Child labor is the primary focus this week at Media Voices. In March, we posted ¿Soy Niño?, graphic footage of children working in the mining sector in the mountains of Peru. Now the UN Office for the Coordination of Humanitarian Affairs, IRIN, has produced a film about children working in quarries in Sierra Leone, “Breaking Rocks.”
Whether the child is crushing rocks with a hammer or carrying loads on their backs from deep within the earth, work in mines and quarries is clearly one of the worst forms of child labor. Besides the back-breaking work of carrying up to a ton of rock to an open-faced grinder, or working at risk of death a mile underground, the one million plus children (ILO estimate, 2005) who do this work breathe the fine dust generated in the crushing process which causes silicosis, a slow death as the particles of dust accumulate in the lungs and effectively strangle the child.
According to OK International, an NGO working with quarry operators in India, silicosis kills 30,000 people a year in India alone – where many of the quarry workers are children.

In “Reducing Silica Exposures in Stone Crushing”, a newly developed water-based technology reduces the amount of silica released into the air where children are laboring by 80% and cuts illness and death proportionately. While the labor remains back-breaking and inappropriate for children, this innovative approach saves lives for all workers, whatever their age or gender. Too often, we talk and talk and talk about child labor. Here is a demonstrably successful approach that should be scaled up immediately to save children’s lives. The World Bank has funded the road system in India that uses much of the gravel the children are producing. Why not fund a major expansion of this silica-reducing technology, while enforcing a ban on child labor in any projects the Bank funds.

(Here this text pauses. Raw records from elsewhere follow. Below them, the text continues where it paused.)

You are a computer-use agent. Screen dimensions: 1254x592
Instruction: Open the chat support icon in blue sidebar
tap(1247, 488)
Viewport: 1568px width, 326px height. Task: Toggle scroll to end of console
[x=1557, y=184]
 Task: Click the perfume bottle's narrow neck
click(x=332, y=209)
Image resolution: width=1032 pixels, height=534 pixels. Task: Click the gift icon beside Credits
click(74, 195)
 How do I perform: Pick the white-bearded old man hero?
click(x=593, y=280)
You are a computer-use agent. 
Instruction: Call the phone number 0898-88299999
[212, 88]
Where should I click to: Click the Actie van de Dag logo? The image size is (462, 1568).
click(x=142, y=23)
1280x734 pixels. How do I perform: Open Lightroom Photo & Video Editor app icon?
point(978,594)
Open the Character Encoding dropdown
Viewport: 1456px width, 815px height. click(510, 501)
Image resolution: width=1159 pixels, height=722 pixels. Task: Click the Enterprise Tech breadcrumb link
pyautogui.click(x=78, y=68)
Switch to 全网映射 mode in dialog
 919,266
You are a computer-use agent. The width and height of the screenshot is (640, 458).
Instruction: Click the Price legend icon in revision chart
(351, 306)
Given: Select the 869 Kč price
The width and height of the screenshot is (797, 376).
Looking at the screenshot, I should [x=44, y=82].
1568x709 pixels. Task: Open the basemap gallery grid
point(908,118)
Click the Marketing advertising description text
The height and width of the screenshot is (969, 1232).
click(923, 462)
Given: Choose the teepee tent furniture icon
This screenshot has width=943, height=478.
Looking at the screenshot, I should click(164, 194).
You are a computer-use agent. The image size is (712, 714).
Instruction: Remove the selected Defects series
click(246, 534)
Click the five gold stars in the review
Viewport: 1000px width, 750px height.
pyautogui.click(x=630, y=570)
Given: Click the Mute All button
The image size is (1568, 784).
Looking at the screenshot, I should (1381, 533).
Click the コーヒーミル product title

Another video we offer this week is an ILO Production,“The Road to 2016″. I like this film because it shows things that work to remove children from child labor. In Uganda, where one million children are orphaned and 1 in 4 work, removing school fees has doubled school enrollment. In Brazil, an income transfer program called the Bolsa Familia, pays families for sending their children to school and has been operating successfully for over twenty years. In India, a midday meal scheme has increased attendance in schools across the country aided by a variety of other government interventions. “The Road to 2016″ shows us that we can take finite steps that make a difference to end child labor.
Turning to our own backyard, the ILRF has released a report on America’s compliance with UN Resolution 182 on the worst forms of child labor, A Matter of Urgency. The report details how tens of thousands of children work unprotected in agriculture in the United States today in violation of the UN resolution we adopted in 1999 and calls for immediate action on the part of our Congress to revise outdated federal law through passage of The Children’s Act for Responsible Employment, also known as the CARE Act. We have been covering the incremental progress of the CARE Bill as it seeks Congressional co-sponsors and support. This year has seen a real upsurge of interest in removing children from the hazards of farm labor, whether accidents or pesticides. Here is one of those instances where contacting your Congressional delegation and telling them how you feel can make a real difference. The CARE act is pending and needs us to give this long-overdue issue the attention it deserves.
And finally, a shocking film from IRIN on the plague of child abuse and rape in South Africa. “Surviving Rape” is hard to watch. Seeing toddlers being warned about sexual predators makes me wonder if we’ve hit bottom yet. The film points out that 30% of rape victims in South Africa are under 12 years of age, 60% under 18 years of age. If there’s going to be any change in this grim landscape of poverty, abuse and criminality that contributes to this phenomenon, then we need public information like “Surviving Rape” to begin a dialog about how we can put a stop to this sickness and protect the babies who rely on us for protection.